Outro que sacode o coreto dos contentes é o maestro norte-americano Robert Treviño, 36 anos, velho conhecido do público paulistano. Chegou a fazer campanha para suceder a Marin Alsop. Foi preterido, mas continua bem-vindo. Já regeu a Osesp em 2018 e 2019 – e, em abril próximo, retorna ao pódio da Sala São Paulo para reger um concerto convencional: a abertura de Il guarany, de Carlos Gomes; o Concerto nº 1 para piano e orquestra, de Sergei Prokofiev (solista: Alexander Gabrylyuk); e a Sinfonia doméstica, de Richard Strauss.

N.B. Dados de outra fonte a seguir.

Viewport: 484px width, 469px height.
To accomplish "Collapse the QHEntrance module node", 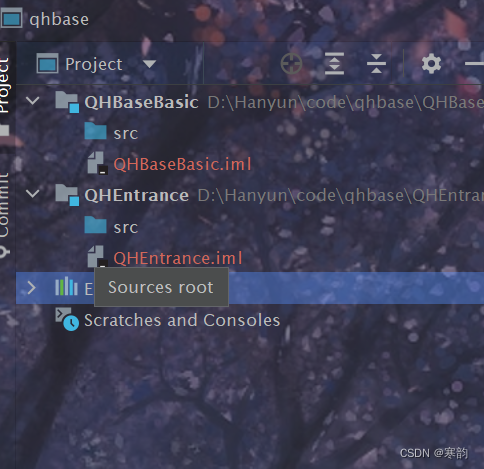I will coord(32,193).
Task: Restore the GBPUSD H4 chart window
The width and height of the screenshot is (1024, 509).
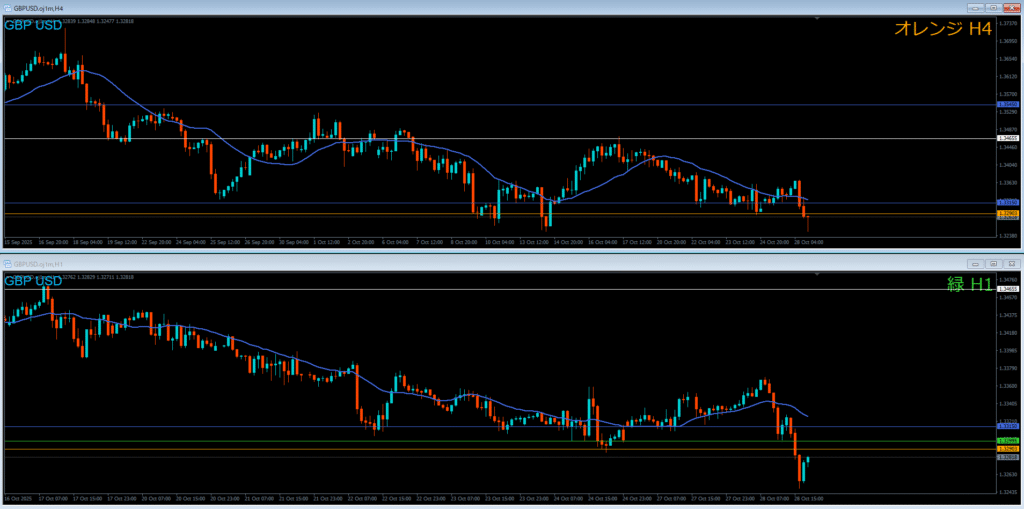Action: pyautogui.click(x=994, y=7)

Não escrevi “convencional” por acaso. Treviño publicou no início de fevereiro um artigo intitulado “Secret Symphonies: Reimagining the Classical Concert Experience” (Sinfonias secretas: reimaginando a experiência do concerto clássico), que pode ser acessado no portal da revista inglesa Gramophone. Escrito na primeira pessoa, narra sua experiência de conceber e realizar uma série de concertos diferente com a Orquestra Nacional do País Basco, da qual é diretor musical. O programa foi guardado a sete chaves, permaneceu secreto. “Foi um sucesso sensacional”, escreve o maestro, “mas nenhum de nós podia avaliar o tamanho do risco que corremos”.

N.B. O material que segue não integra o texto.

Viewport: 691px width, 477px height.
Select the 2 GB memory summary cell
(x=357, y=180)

Trocando em miúdos. O concerto transformou-se em algo absolutamente previsível – jamais oferece surpresas ao público. A menos que um instrumento se quebre, alguém erre primariamente ou que estejamos diante de uma Yuja Wang, tudo acontece de acordo com o previsto. E quando não há roteiro? Treviño teve a ideia ao visitar o restaurante Bloom in the Park, na cidade sueca de Malmö (ele também é diretor musical da orquestra local). “Você se senta e diz ao garçom quais são suas alergias. Logo começam a chegar os pratos, e eles não dizem o que você está comendo. Você simplesmente experimenta a comida.”
Um concerto assim realizado impede, por exemplo, que parte do público não vá a determinada apresentação só porque há uma peça contemporânea ou uma obra que, mesmo convencional, não seja conhecida. É preciso, como escreve Treviño, fugir do “pré-julgamento” do público. Há anos ele tenta algo diferente, mas sempre esbarrou no conservadorismo da equipe das orquestras. O raciocínio é: se você confia na orquestra e no maestro, então vá ao concerto. “Substituí o conceito de expectativa pelo de pura experiência.”
É claro que foi preciso costurar muito bem um pacto entre músicos, equipe da orquestra e mídia local. Treviño conseguiu repetir a experiência quatro vezes no País Basco. Mas não foi um concerto convencional mesmo. Você pode assistir ao vídeo completo do concerto no YouTube via portal da Gramophone. Há um complexo conjunto de ações – iluminação, coreografia dos músicos, que já na entrada chegam ao palco aos naipes – em obra encomendada, com certeza. A certa altura, depois de uma peça sinfônica, apagam-se todas as luzes e o foco à esquerda fica nos seis percussionistas que interpretam Clapping, peça para palmas (isso mesmo) do minimalista Steve Reich. Em outro ponto, como não vai reger a peça, Treviño vai para a plateia e senta-se como espectador… Mais não conto.
Não é algo que se possa repetir. O impacto vale quando se faz da primeira vez. Mas é um modo precioso de nos alertar para o fato de que os concertos são – ou melhor, que cada concerto é – algo a ser experimentado, não apenas conferido pelo público. Experimentar quer dizer participar, compartilhar. Pensem nisso.